This answer is written in terms of low-pass but the ideas directly translate to high pass.
A butterworth filter (low pass) of order $N$ with cutoff $\Omega_c$ is one which has a maximally flat passband, and has the squared magnitude response $|H(j \Omega)|^2 = \frac{1}{1+\left(\frac{j \Omega}{j \Omega_{cutoff}}\right)^{2N}}$. [I'm just writing it this way so that if you try to get a realizable transfer function via spectral factorization it is easy].
So, you specify the cutoff $\Omega_c$ and it gets sharper as you increase the filter order. Strictly speaking, from the the squared magnitude response, you see that $|H(j \Omega)|^2=1$ if and only if $\Omega=0$, i.e. only the DC component is un-modified. However, from that formula, you can calculate things like frequencies where the magnitude is within say 99% of the original magnitude, by finding $\Omega$ such that $|H(j \Omega)|^2 \geq 0.99^2$ (note that $|H(j \Omega)|^2 $ is monotone decreasing in $\Omega$, so your range will be of the form $[-\Omega_{0.99},\Omega_{0.99}]$). Similar properties of other filters will hold as well - see Appendix B of Discrete-Time Signal Processing 2e by Oppenheim, Schafer and Buck for more details. Make sure you're familiar with the basic types of filters as well -- elliptical, butterworth and chebyshev to make sure your characteristics you desire are matched to what you want.
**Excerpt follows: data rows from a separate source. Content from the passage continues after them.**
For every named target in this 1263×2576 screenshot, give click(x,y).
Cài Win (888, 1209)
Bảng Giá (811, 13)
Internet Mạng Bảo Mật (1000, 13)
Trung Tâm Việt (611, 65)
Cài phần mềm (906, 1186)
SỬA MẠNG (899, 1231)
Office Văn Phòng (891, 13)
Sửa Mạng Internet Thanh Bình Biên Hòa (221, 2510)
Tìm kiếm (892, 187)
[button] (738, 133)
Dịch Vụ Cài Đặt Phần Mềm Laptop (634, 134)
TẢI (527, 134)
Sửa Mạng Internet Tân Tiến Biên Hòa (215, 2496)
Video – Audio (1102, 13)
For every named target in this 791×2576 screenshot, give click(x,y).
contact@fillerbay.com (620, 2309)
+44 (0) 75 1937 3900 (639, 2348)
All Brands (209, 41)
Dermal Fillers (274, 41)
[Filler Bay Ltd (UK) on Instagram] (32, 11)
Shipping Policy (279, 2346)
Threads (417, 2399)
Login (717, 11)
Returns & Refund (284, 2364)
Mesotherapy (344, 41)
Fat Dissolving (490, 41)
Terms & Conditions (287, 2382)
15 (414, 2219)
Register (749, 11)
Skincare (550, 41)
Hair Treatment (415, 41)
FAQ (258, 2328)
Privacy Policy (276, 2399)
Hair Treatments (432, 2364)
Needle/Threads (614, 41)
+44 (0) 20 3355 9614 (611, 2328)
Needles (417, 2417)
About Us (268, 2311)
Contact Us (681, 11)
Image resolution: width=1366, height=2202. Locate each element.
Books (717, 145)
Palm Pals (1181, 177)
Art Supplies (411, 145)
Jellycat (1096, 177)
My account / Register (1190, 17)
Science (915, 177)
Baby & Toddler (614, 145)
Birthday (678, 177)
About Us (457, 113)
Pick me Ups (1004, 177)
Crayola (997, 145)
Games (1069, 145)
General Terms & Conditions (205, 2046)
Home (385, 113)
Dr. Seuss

If you want to design filters with particular passband and stopband characteristics in the FIR case (such as controlling the maximum error), you may want to look at the Parks-Mclellan algorithm (described in Discrete-Time Signal Processing 2e by Oppenheim Schafer and Buck, ch. 7).
As for Matlab usage, you can plot the magnitude response of the filter and determine these things. It can be done from the filter visualization tool. TI also makes a filter design tool which is quite nice, called FilterPro.